When you master a skill, it can appear simple, almost effortless—but that’s just an illusion. Mastery takes hard work and dedication. This week, Webtech Wireless salutes our very own firmware engineer, Alireza Nematollahi (Ali), who’s been pulling in the gold as national kayaking champion while working to ensure Webtech Wireless hardware products are put through tests of their own.
Ali Tests the Limits
Ali works on hardware engineering projects at Webtech Wireless, either involved with new deployments or redesigning existing products and processes for increased efficiency. “Currently, I’m redesigning the automated testing hardware to improve how we test our locators”, he says and then explains that locators were tested manually, but “due to complexity of the locators, they are not human testable in a timely manner. By automating the testing, it will be possible to test up to 24 locators simultaneously.”
My impression of a slow hands-on testing process replaced by a faceless machine is dashed by Ali’s description of the rigorous test procedures in automated testing. Automation is more than just hurrying up (although that certainly is one aim). Automated testing improves how Quality Assurance analyzes the test data through improved reporting, and by analyzing the reports, they can continuously improve testing.
“I Will Be Fast!”
Ali has won a dozen or so medals over the years competing as a flatwater kayaker, and he credits his success in part to having “the best coach ever”. Six days a week, you can find Ali training, either on his own in the gym or on the water with Kamini Jain, a two-time Olympian. Her motto, “I will be fast!”, must be what inspires Ali to say things such as, “You can do whatever you want”, and “I can be successful at my job and I can be successful at my sport”.
Although he’s not a professional, Ali has competed and won against the best in the field. He won the men’s gold medal at the national finals in Regina and won gold in Seattle’s Ted Houk Regatta K4, but is still content to have placed seventh this year in Montreal. “Does it seem like a failure to only place seventh after winning gold”, I asked, but Ali’s answer is a case in point of what a winning attitude is all about. “It’s not a failure. Seventh is very good, and failure is what motivates me to do better”.

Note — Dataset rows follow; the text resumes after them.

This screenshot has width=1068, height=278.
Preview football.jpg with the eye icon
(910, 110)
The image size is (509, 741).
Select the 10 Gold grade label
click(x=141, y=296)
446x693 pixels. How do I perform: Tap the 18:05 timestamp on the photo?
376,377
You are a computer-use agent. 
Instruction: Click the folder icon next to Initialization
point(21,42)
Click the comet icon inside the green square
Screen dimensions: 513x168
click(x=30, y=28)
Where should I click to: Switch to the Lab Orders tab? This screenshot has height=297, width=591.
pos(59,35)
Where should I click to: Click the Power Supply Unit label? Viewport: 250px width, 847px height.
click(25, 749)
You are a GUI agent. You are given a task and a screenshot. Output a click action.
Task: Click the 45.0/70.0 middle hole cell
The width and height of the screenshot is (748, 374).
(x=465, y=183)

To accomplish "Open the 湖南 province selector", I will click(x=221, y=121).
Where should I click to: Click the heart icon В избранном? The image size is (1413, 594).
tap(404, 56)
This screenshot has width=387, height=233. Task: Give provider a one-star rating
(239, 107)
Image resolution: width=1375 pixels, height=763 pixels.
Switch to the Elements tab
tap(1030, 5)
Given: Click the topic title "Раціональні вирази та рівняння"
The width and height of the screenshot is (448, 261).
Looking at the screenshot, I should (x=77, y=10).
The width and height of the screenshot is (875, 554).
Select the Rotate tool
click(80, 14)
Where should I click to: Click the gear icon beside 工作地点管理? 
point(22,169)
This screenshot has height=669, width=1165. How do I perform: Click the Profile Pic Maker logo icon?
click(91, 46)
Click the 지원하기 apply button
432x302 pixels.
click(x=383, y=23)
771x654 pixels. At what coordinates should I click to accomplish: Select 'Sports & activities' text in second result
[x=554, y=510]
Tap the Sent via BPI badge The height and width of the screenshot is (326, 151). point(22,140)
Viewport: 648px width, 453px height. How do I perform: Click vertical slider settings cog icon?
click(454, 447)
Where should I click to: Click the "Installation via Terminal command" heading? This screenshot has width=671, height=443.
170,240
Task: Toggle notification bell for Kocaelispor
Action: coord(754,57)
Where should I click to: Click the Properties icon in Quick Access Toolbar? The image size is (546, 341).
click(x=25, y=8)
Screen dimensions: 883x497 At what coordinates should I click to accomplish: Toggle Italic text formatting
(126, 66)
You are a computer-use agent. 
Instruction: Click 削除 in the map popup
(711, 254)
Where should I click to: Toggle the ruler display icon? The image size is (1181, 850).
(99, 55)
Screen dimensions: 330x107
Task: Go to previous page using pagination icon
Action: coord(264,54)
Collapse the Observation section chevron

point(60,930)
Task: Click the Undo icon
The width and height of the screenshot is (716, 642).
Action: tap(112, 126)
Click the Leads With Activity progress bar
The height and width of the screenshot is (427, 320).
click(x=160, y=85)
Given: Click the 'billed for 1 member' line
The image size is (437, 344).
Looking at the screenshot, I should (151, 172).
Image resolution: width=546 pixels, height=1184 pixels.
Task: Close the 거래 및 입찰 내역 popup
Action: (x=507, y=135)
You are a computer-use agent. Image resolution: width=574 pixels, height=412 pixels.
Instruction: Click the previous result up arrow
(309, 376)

On adversity he says, “I don’t let myself get caught up in comparison with others or my earlier successes. Comparison will tear me apart from the inside. I’m always thinking about the next regatta and the next year.” Then he adds, “Failure motivates you to do better.”
It’s pretty clear from talking to Ali that his training has prepared him for all the tests that life can offer, both at work and on the water. Congratulations for being an inspiration.